▶ [Exercise materials]:
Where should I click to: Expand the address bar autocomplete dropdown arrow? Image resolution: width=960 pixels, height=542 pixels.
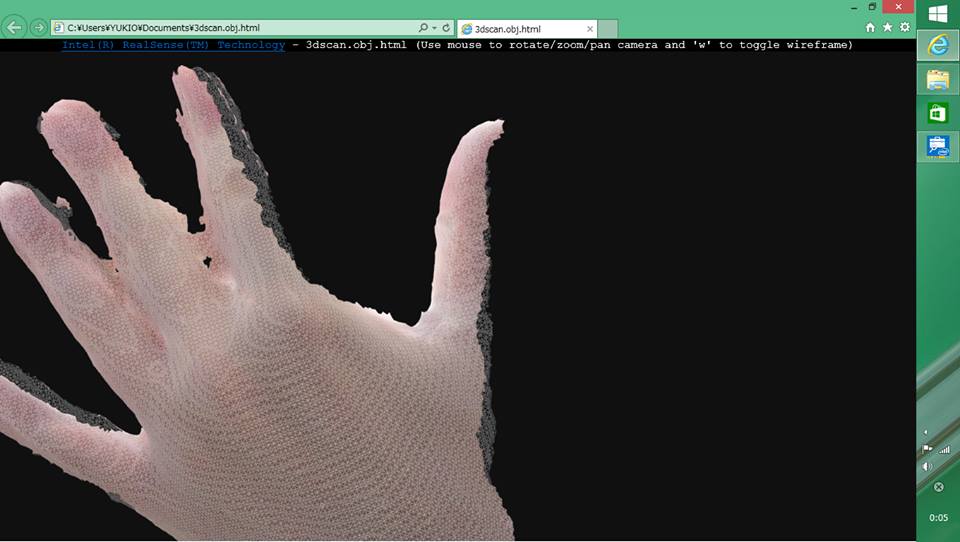[434, 28]
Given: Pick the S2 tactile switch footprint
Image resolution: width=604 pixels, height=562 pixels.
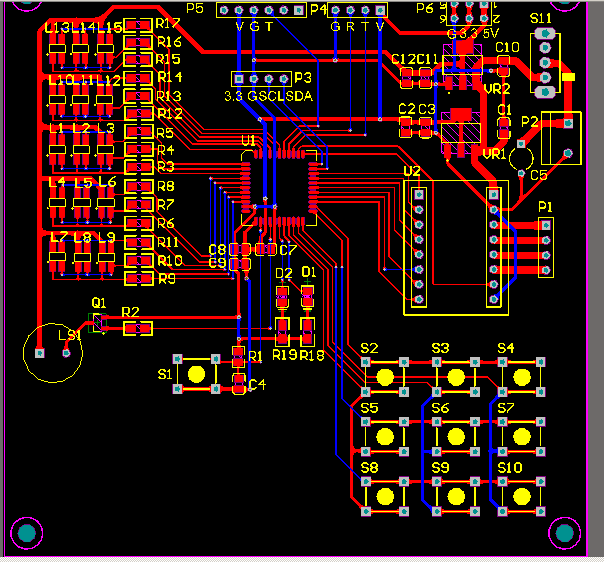Looking at the screenshot, I should 386,376.
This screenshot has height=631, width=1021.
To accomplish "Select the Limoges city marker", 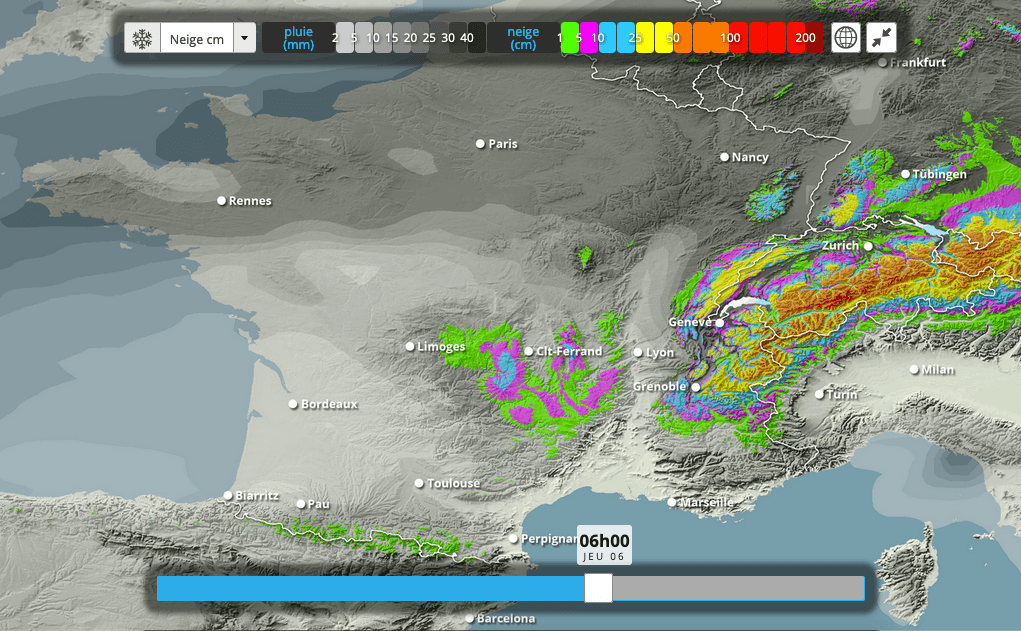I will click(x=409, y=346).
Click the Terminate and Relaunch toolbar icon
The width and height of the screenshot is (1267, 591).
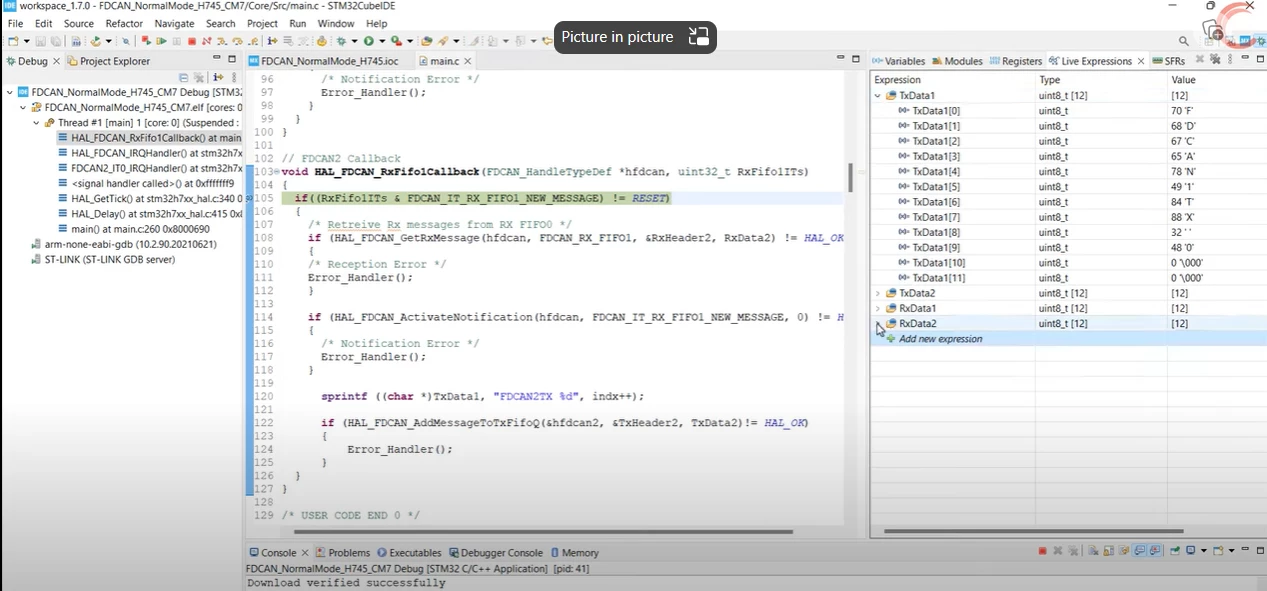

▶ [What to produce]:
What is needed is an exact copy of the lines from the one containing "Click the Terminate and Relaunch toolbar icon" through the last line of the records, with every picture left out.

▶ [The completed task]:
Click the Terminate and Relaunch toolbar icon
The width and height of the screenshot is (1267, 591).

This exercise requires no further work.